TO DO: Reproduce all the data verbatim.

■ ■ ■ ■

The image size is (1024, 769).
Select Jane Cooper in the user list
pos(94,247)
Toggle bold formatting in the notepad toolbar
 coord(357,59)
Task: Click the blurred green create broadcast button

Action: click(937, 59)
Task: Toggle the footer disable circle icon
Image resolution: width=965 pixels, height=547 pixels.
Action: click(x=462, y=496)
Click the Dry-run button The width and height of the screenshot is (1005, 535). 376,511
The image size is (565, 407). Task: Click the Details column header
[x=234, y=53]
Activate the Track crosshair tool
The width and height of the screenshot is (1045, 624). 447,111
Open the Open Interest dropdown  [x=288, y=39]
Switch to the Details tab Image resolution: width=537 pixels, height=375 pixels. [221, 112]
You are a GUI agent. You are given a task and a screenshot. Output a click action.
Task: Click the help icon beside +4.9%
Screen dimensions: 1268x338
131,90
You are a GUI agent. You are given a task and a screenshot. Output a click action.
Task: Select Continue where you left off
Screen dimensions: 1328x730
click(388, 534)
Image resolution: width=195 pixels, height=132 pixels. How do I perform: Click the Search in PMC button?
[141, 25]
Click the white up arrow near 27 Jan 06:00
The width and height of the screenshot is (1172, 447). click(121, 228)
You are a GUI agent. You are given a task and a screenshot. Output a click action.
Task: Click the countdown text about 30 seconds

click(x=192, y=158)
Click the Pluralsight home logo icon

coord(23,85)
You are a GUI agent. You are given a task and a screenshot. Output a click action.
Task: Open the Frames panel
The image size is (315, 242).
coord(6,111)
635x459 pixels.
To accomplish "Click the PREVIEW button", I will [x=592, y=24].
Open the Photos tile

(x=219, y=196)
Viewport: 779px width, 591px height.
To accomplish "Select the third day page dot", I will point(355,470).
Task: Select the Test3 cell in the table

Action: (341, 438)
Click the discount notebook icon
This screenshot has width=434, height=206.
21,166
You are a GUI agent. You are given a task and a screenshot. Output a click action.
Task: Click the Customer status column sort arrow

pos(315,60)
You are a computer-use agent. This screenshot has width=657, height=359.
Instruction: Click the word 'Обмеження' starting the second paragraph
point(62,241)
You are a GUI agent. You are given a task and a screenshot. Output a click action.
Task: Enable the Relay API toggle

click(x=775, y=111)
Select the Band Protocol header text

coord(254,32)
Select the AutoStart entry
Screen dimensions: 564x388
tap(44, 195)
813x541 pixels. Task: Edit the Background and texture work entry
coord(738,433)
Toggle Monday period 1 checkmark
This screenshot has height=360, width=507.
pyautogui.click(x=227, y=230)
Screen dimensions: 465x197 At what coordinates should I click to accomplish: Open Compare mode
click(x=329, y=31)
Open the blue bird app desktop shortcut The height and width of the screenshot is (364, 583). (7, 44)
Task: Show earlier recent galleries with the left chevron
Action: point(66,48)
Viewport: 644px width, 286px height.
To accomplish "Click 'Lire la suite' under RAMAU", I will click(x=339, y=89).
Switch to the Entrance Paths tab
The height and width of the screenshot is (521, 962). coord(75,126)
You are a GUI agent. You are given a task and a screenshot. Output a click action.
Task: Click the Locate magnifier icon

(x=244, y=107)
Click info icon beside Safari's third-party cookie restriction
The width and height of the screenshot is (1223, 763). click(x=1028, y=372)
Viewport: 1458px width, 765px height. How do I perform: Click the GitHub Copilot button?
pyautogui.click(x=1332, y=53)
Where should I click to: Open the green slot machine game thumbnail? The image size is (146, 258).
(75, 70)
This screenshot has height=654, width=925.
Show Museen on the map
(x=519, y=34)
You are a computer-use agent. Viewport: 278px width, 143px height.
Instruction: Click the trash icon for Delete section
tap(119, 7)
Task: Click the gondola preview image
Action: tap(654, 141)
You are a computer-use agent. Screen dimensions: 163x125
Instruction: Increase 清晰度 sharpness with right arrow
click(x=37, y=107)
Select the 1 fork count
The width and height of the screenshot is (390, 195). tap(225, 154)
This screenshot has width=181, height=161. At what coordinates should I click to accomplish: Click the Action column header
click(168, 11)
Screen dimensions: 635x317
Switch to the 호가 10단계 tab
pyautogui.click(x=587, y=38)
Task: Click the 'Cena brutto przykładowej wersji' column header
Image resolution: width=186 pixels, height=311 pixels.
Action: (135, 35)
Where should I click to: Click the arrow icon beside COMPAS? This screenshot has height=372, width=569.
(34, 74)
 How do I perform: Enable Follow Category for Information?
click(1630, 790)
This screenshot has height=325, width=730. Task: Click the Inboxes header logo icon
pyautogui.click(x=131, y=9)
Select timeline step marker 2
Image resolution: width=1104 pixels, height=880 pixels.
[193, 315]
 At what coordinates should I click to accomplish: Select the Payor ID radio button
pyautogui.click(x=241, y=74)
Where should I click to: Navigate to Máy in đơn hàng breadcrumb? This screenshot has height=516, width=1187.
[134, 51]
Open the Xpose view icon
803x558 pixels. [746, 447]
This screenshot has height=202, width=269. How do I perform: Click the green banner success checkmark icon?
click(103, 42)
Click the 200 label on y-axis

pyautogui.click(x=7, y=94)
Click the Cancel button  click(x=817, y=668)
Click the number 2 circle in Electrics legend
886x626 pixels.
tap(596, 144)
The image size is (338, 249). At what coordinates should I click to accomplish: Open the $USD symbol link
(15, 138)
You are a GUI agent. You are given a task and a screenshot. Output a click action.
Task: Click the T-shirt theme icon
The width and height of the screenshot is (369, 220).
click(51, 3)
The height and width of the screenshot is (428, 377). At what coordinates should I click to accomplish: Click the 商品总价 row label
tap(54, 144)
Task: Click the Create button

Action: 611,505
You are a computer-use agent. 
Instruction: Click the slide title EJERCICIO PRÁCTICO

■ ■ ■ ■

EXERCISE OUTPUT:
The image size is (1024, 769).
Select Jane Cooper in the user list
pos(94,247)
Toggle bold formatting in the notepad toolbar
 coord(357,59)
Task: Click the blurred green create broadcast button

Action: click(937, 59)
Task: Toggle the footer disable circle icon
Image resolution: width=965 pixels, height=547 pixels.
Action: click(x=462, y=496)
Click the Dry-run button The width and height of the screenshot is (1005, 535). 376,511
The image size is (565, 407). Task: Click the Details column header
[x=234, y=53]
Activate the Track crosshair tool
The width and height of the screenshot is (1045, 624). 447,111
Open the Open Interest dropdown  [x=288, y=39]
Switch to the Details tab Image resolution: width=537 pixels, height=375 pixels. [221, 112]
You are a GUI agent. You are given a task and a screenshot. Output a click action.
Task: Click the help icon beside +4.9%
Screen dimensions: 1268x338
131,90
You are a GUI agent. You are given a task and a screenshot. Output a click action.
Task: Select Continue where you left off
Screen dimensions: 1328x730
click(388, 534)
Image resolution: width=195 pixels, height=132 pixels. How do I perform: Click the Search in PMC button?
[141, 25]
Click the white up arrow near 27 Jan 06:00
The width and height of the screenshot is (1172, 447). click(121, 228)
You are a GUI agent. You are given a task and a screenshot. Output a click action.
Task: Click the countdown text about 30 seconds

click(x=192, y=158)
Click the Pluralsight home logo icon

coord(23,85)
You are a GUI agent. You are given a task and a screenshot. Output a click action.
Task: Open the Frames panel
The image size is (315, 242).
coord(6,111)
635x459 pixels.
To accomplish "Click the PREVIEW button", I will [x=592, y=24].
Open the Photos tile

(x=219, y=196)
Viewport: 779px width, 591px height.
To accomplish "Select the third day page dot", I will point(355,470).
Task: Select the Test3 cell in the table

Action: (341, 438)
Click the discount notebook icon
This screenshot has width=434, height=206.
21,166
You are a GUI agent. You are given a task and a screenshot. Output a click action.
Task: Click the Customer status column sort arrow

pos(315,60)
You are a computer-use agent. This screenshot has width=657, height=359.
Instruction: Click the word 'Обмеження' starting the second paragraph
point(62,241)
You are a GUI agent. You are given a task and a screenshot. Output a click action.
Task: Enable the Relay API toggle

click(x=775, y=111)
Select the Band Protocol header text

coord(254,32)
Select the AutoStart entry
Screen dimensions: 564x388
tap(44, 195)
813x541 pixels. Task: Edit the Background and texture work entry
coord(738,433)
Toggle Monday period 1 checkmark
This screenshot has height=360, width=507.
pyautogui.click(x=227, y=230)
Screen dimensions: 465x197 At what coordinates should I click to accomplish: Open Compare mode
click(x=329, y=31)
Open the blue bird app desktop shortcut The height and width of the screenshot is (364, 583). (7, 44)
Task: Show earlier recent galleries with the left chevron
Action: point(66,48)
Viewport: 644px width, 286px height.
To accomplish "Click 'Lire la suite' under RAMAU", I will click(x=339, y=89).
Switch to the Entrance Paths tab
The height and width of the screenshot is (521, 962). coord(75,126)
You are a GUI agent. You are given a task and a screenshot. Output a click action.
Task: Click the Locate magnifier icon

(x=244, y=107)
Click info icon beside Safari's third-party cookie restriction
The width and height of the screenshot is (1223, 763). click(x=1028, y=372)
Viewport: 1458px width, 765px height. How do I perform: Click the GitHub Copilot button?
pyautogui.click(x=1332, y=53)
Where should I click to: Open the green slot machine game thumbnail? The image size is (146, 258).
(75, 70)
This screenshot has height=654, width=925.
Show Museen on the map
(x=519, y=34)
You are a computer-use agent. Viewport: 278px width, 143px height.
Instruction: Click the trash icon for Delete section
tap(119, 7)
Task: Click the gondola preview image
Action: tap(654, 141)
You are a computer-use agent. Screen dimensions: 163x125
Instruction: Increase 清晰度 sharpness with right arrow
click(x=37, y=107)
Select the 1 fork count
The width and height of the screenshot is (390, 195). tap(225, 154)
This screenshot has width=181, height=161. At what coordinates should I click to accomplish: Click the Action column header
click(168, 11)
Screen dimensions: 635x317
Switch to the 호가 10단계 tab
pyautogui.click(x=587, y=38)
Task: Click the 'Cena brutto przykładowej wersji' column header
Image resolution: width=186 pixels, height=311 pixels.
Action: (135, 35)
Where should I click to: Click the arrow icon beside COMPAS? This screenshot has height=372, width=569.
(34, 74)
 How do I perform: Enable Follow Category for Information?
click(1630, 790)
This screenshot has height=325, width=730. Task: Click the Inboxes header logo icon
pyautogui.click(x=131, y=9)
Select timeline step marker 2
Image resolution: width=1104 pixels, height=880 pixels.
[193, 315]
 At what coordinates should I click to accomplish: Select the Payor ID radio button
pyautogui.click(x=241, y=74)
Where should I click to: Navigate to Máy in đơn hàng breadcrumb? This screenshot has height=516, width=1187.
[134, 51]
Open the Xpose view icon
803x558 pixels. [746, 447]
This screenshot has height=202, width=269. How do I perform: Click the green banner success checkmark icon?
click(103, 42)
Click the 200 label on y-axis

pyautogui.click(x=7, y=94)
Click the Cancel button  click(x=817, y=668)
Click the number 2 circle in Electrics legend
886x626 pixels.
tap(596, 144)
The image size is (338, 249). At what coordinates should I click to accomplish: Open the $USD symbol link
(15, 138)
You are a GUI agent. You are given a task and a screenshot. Output a click action.
Task: Click the T-shirt theme icon
The width and height of the screenshot is (369, 220).
click(51, 3)
The height and width of the screenshot is (428, 377). At what coordinates should I click to accomplish: Click the 商品总价 row label
tap(54, 144)
Task: Click the Create button

Action: 611,505
You are a computer-use agent. 
Instruction: Click the slide title EJERCICIO PRÁCTICO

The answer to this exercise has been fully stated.